Today, some 20,000 apps active apps in the App Store were built using the Corona SDK, Rangel says, and he’s optimistic that the Enterprise release adds another big opportunity for developers.
Significant growth in Asia
Right now, the lion’s share of demand and usage comes from North America and Europe, both of which account for roughly 30 percent, the Corona Labs COO tells me, but Asia — where around 15 percent of the business lies — is “growingly significantly”.
As well as Mobicle, which is a partner to billion dollar Japanese games firm GREE, Corona has sizeable customers across China, Japan and Korea, the continent’s three hottest games development markets.
“More Asian studios want to target multiple platforms for their content and they now realise that they can get benefit by looking at cross-platform solutions,” Rangel says.
Today’s mobile market a truly global one in which apps and games from the US are consumed in continent’s like Asia, while developers from Korea, Japan and other places likewise target US and European markets. There’s no way that they can keep tabs on all devices on the market across the other side of the world to ensure they are supported, and that’s another area where Corona offers its support.
“Our global customers tend to particularly struggle to do things on Android due to its fragmentation. Those in the US have found nichey bugs on one or two devices in Korea, for example, and problems with the way different manufacturers use chipsets and link up to Android.”

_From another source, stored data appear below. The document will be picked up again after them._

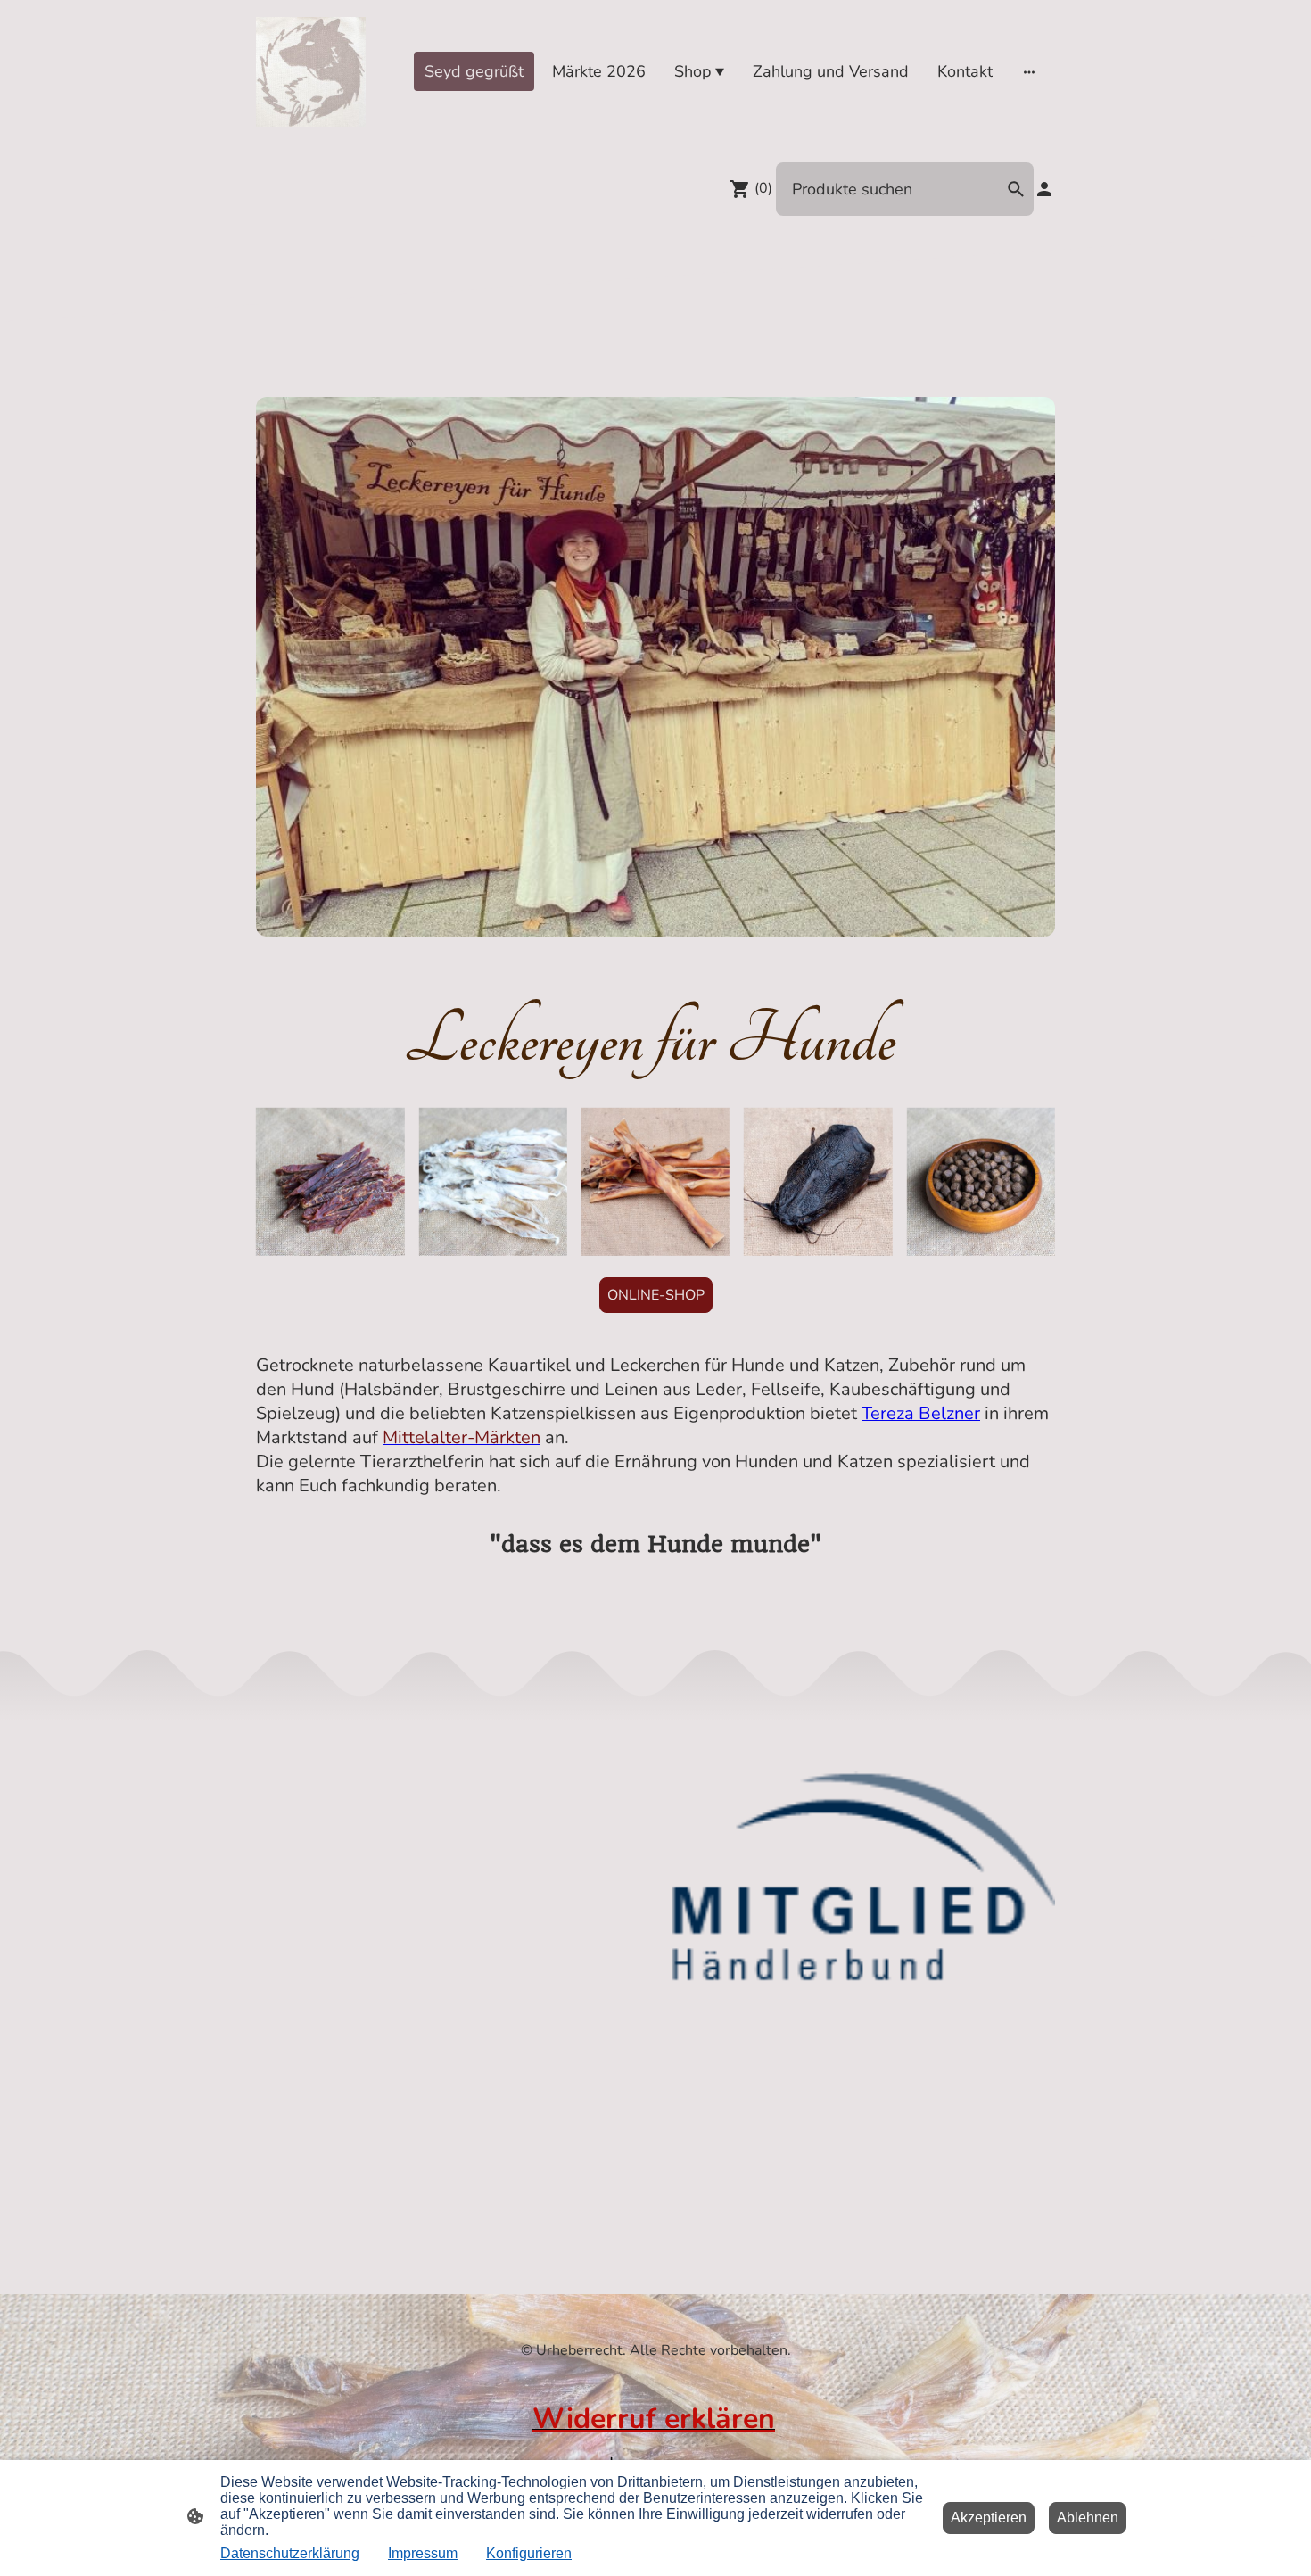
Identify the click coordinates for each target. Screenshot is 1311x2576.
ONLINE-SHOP (656, 1295)
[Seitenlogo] (311, 72)
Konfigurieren (529, 2553)
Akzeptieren (989, 2517)
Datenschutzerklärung (289, 2553)
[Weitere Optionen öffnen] (1029, 72)
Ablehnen (1087, 2517)
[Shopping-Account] (1044, 189)
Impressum (423, 2553)
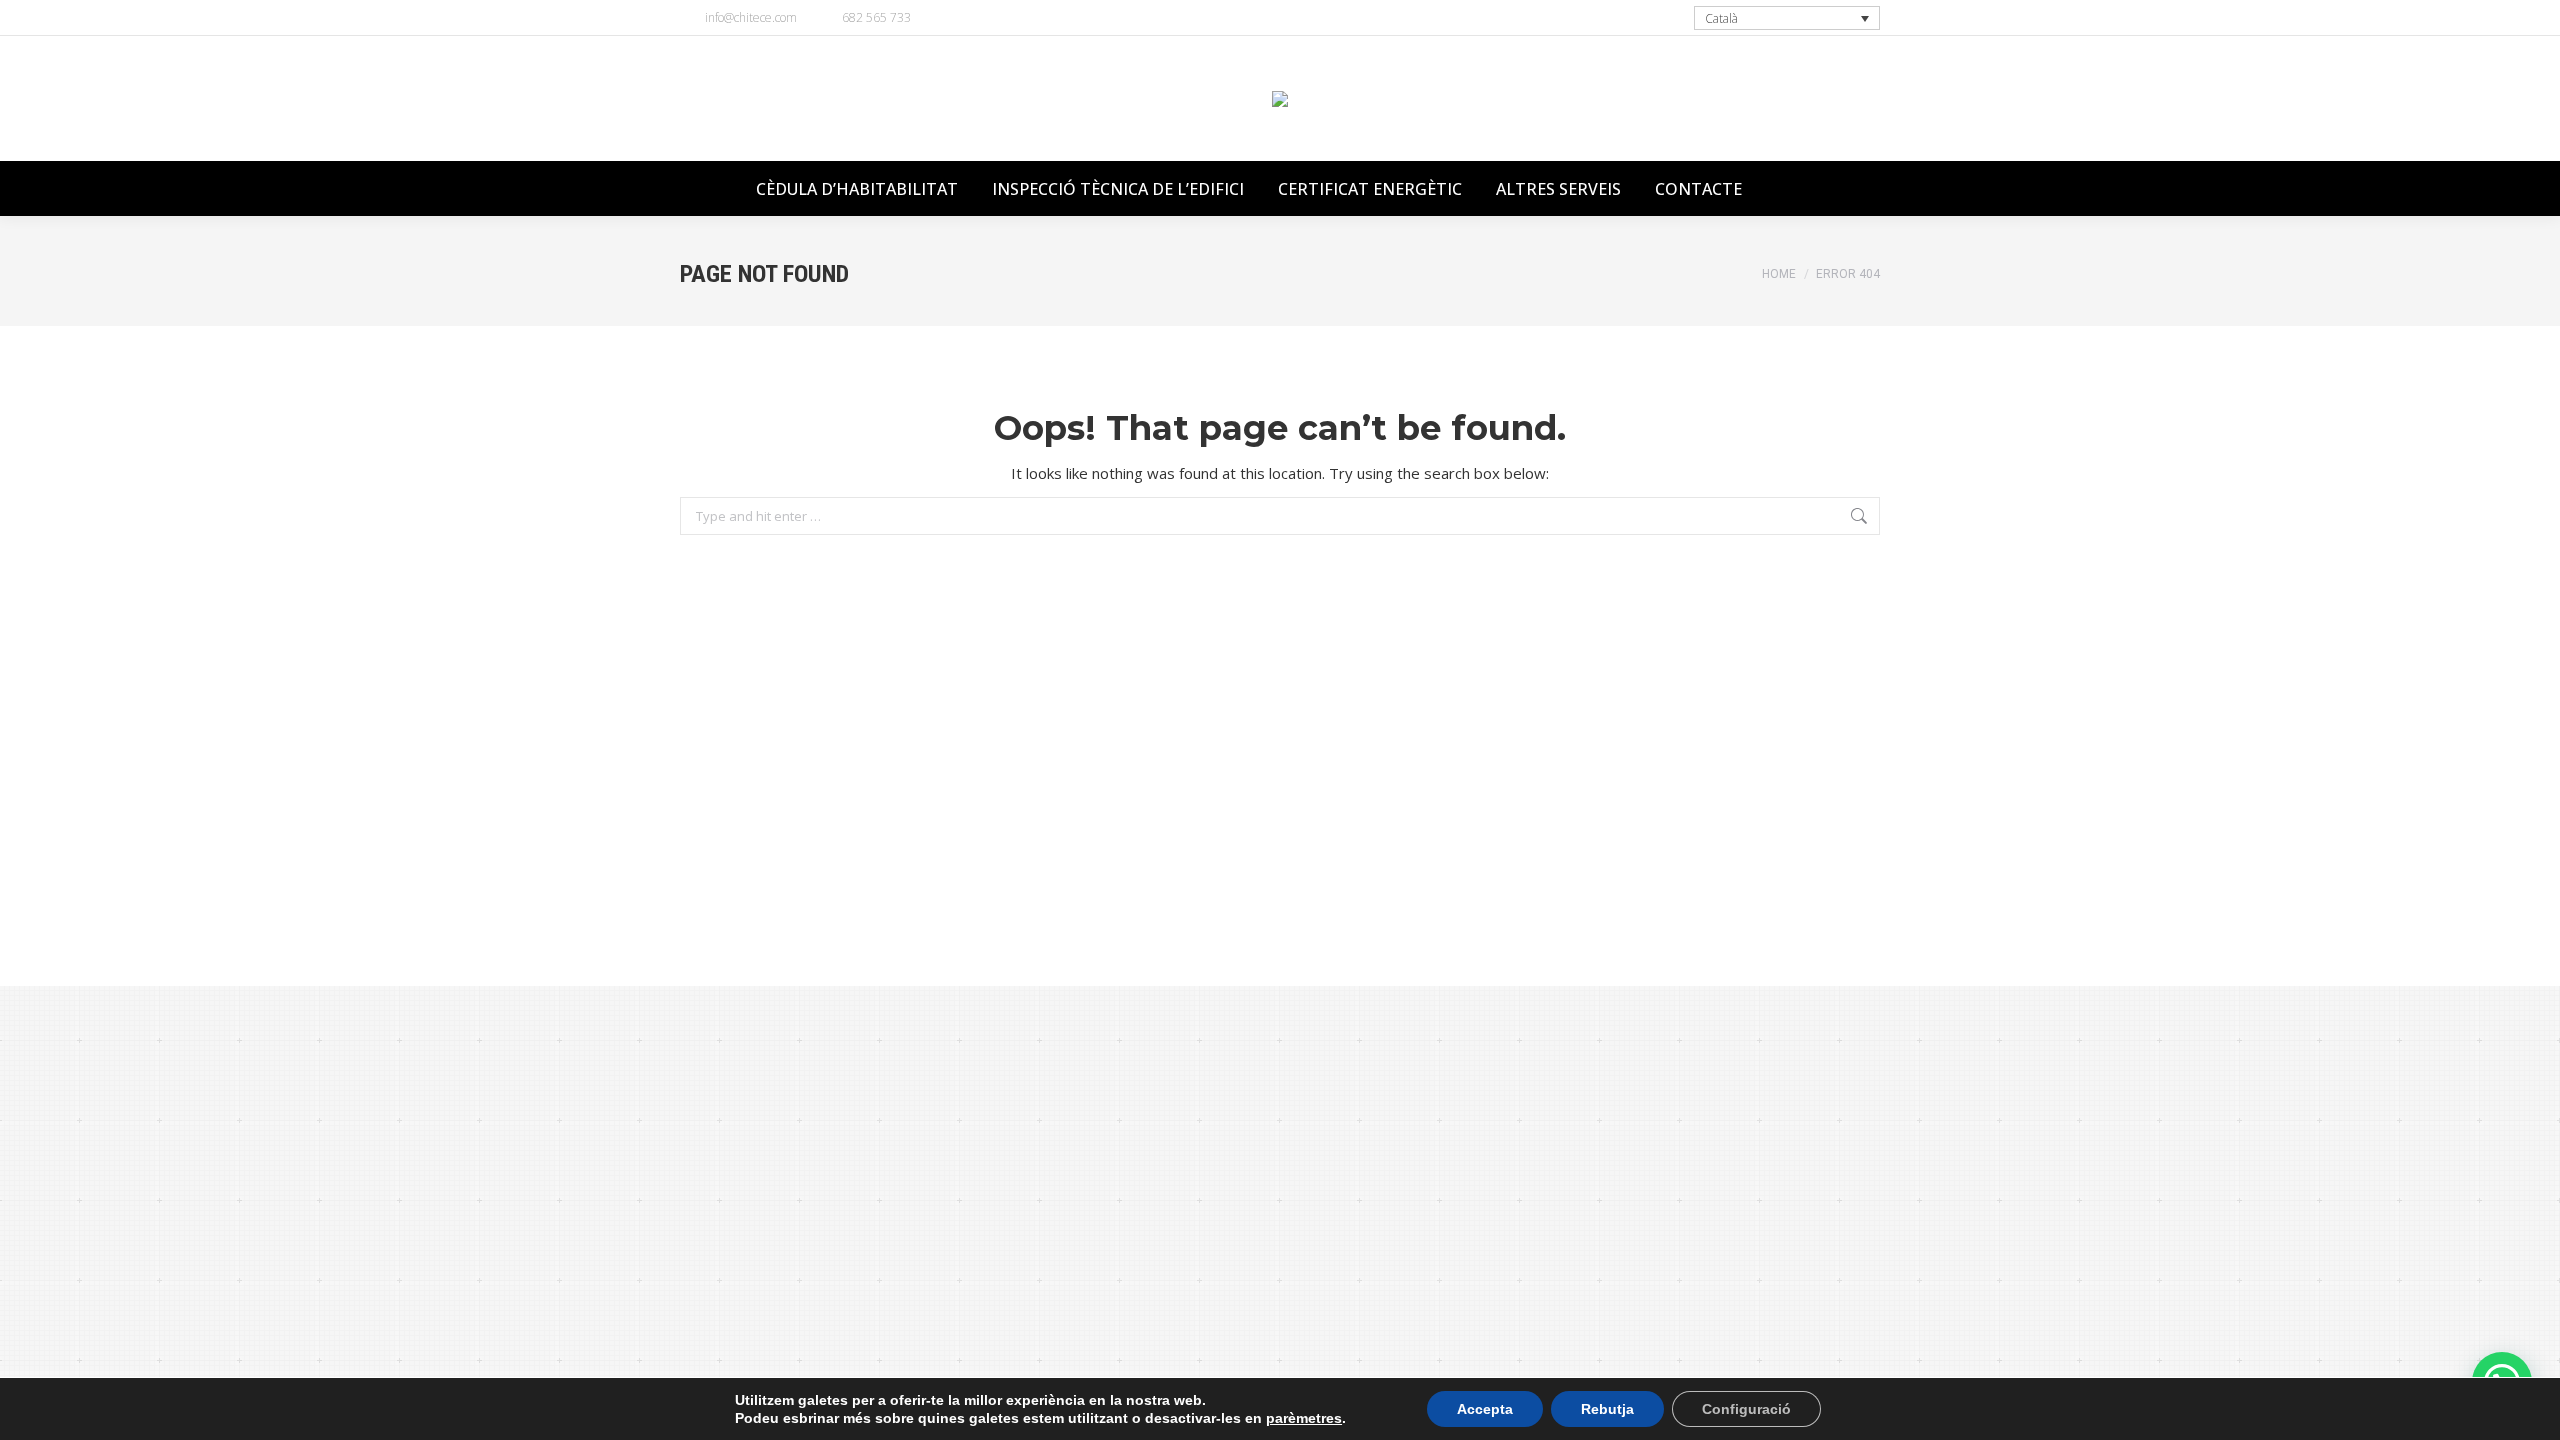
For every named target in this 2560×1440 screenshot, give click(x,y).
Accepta (1485, 1409)
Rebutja (1607, 1409)
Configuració (1746, 1409)
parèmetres (1304, 1418)
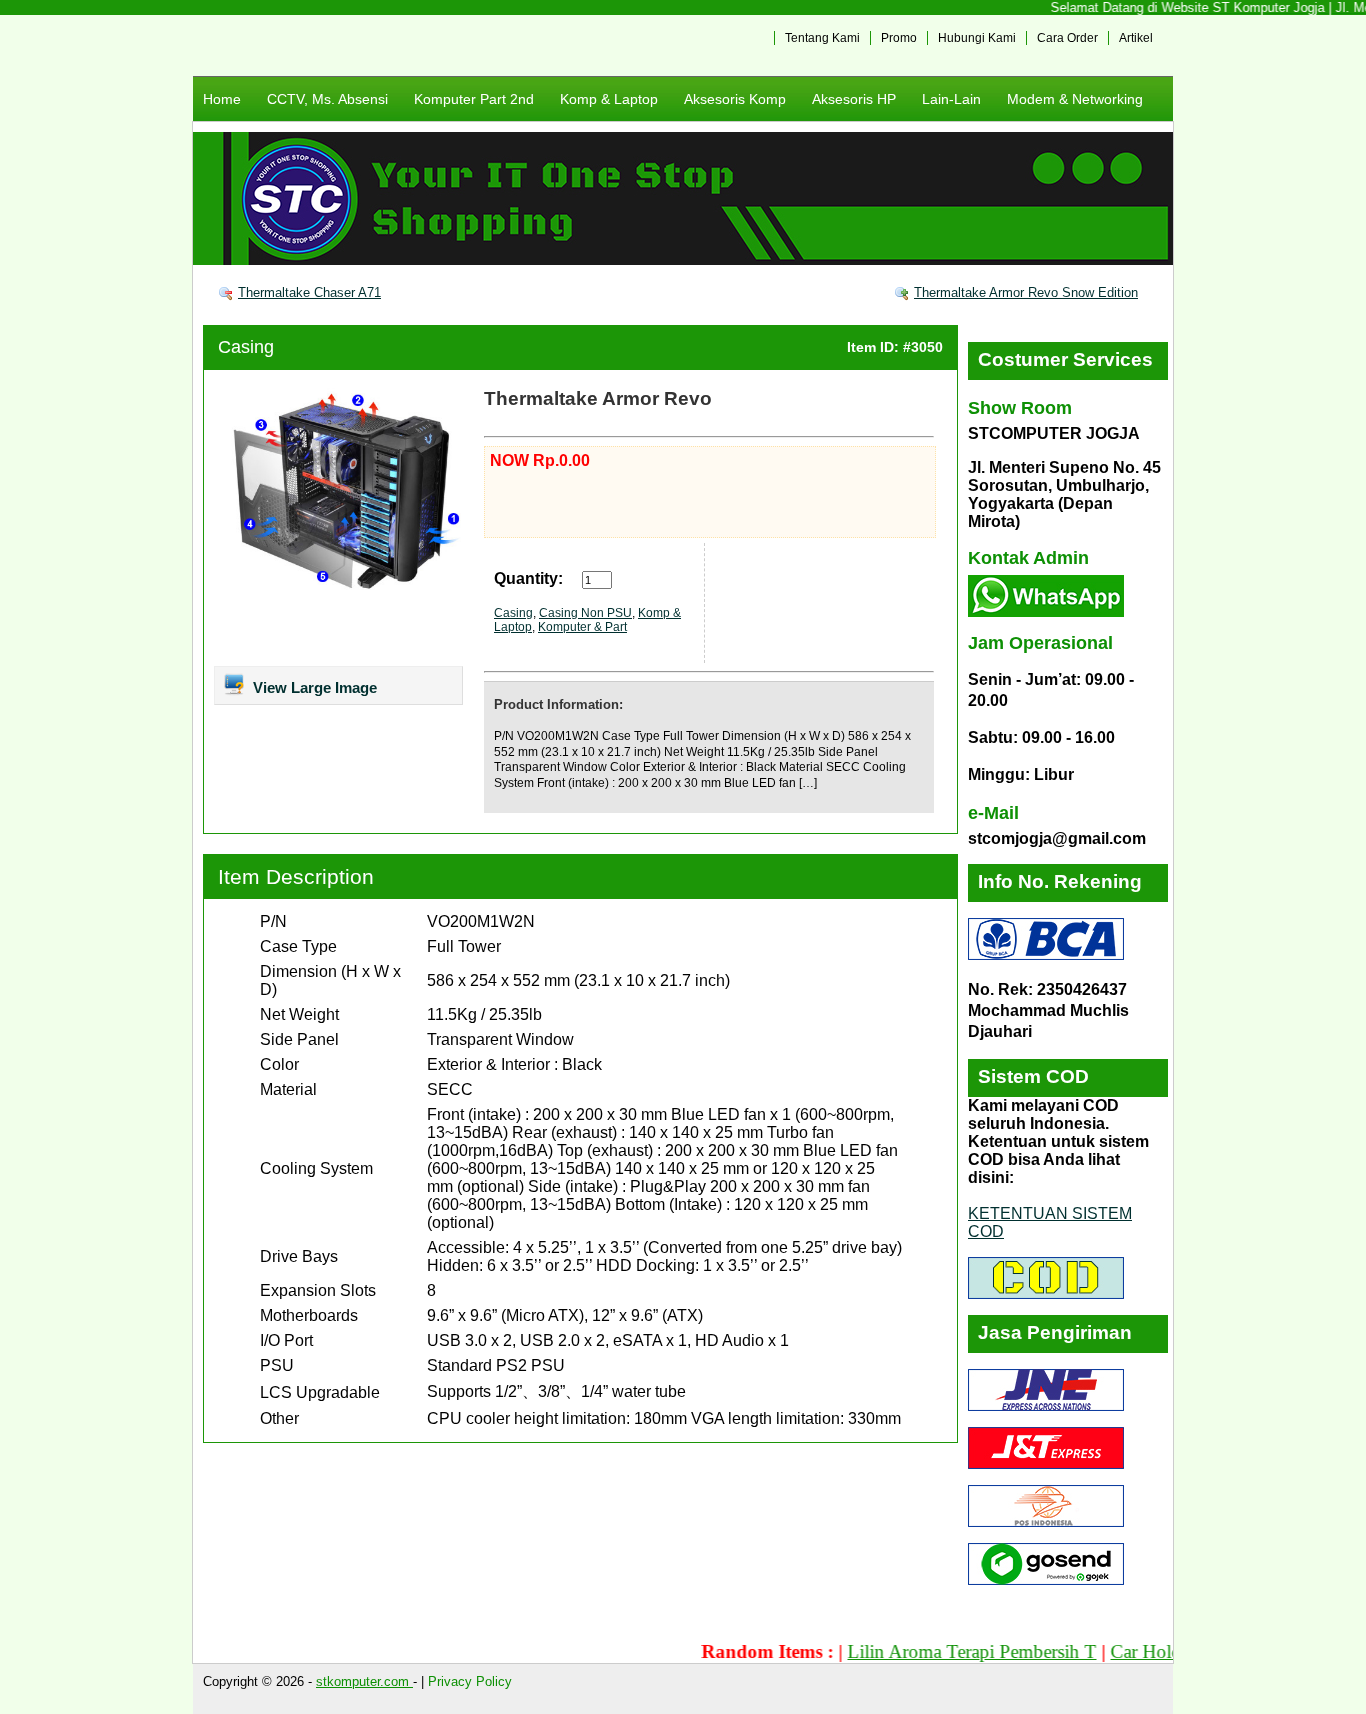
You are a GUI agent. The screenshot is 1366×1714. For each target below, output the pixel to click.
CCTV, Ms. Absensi (327, 99)
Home (222, 99)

“But this is our job and we deal with it,” Rangel continues, “we’re focused on alleviating the issues with devices for our customers and have a whole load of devices in our testing lab.”
It’s a tough ask but someone has to do it, but the difficulties dont’ just apply to Android, Rangel explains.
“iOS is easier but there are complexities emerging. The new iPad brings retina support, just like the iPhone 4S, while there are rumours about the launch of smaller iPad too. This could, and does, bring multiple devices sizes and screen resolutions which developers have to be careful of and test against.”
With the public launch of Corona Enterprise, Rangel says that the firm is giving developers an opportunity to effectively outsource these time-consuming necessities and get to market faster without compromising on the apps or content they produce.
Price-wise, the Corona SDK is free to download and use to publish to your own device, developers are charged for putting content on app stores. Single (Android or App Store) usage is $199 per year, with both platforms together $349 annually.
Corona Enterprise is a more expensive service, as you’d expect, and the pricing range is varied based on “the number of seats customers need”, Rangel says.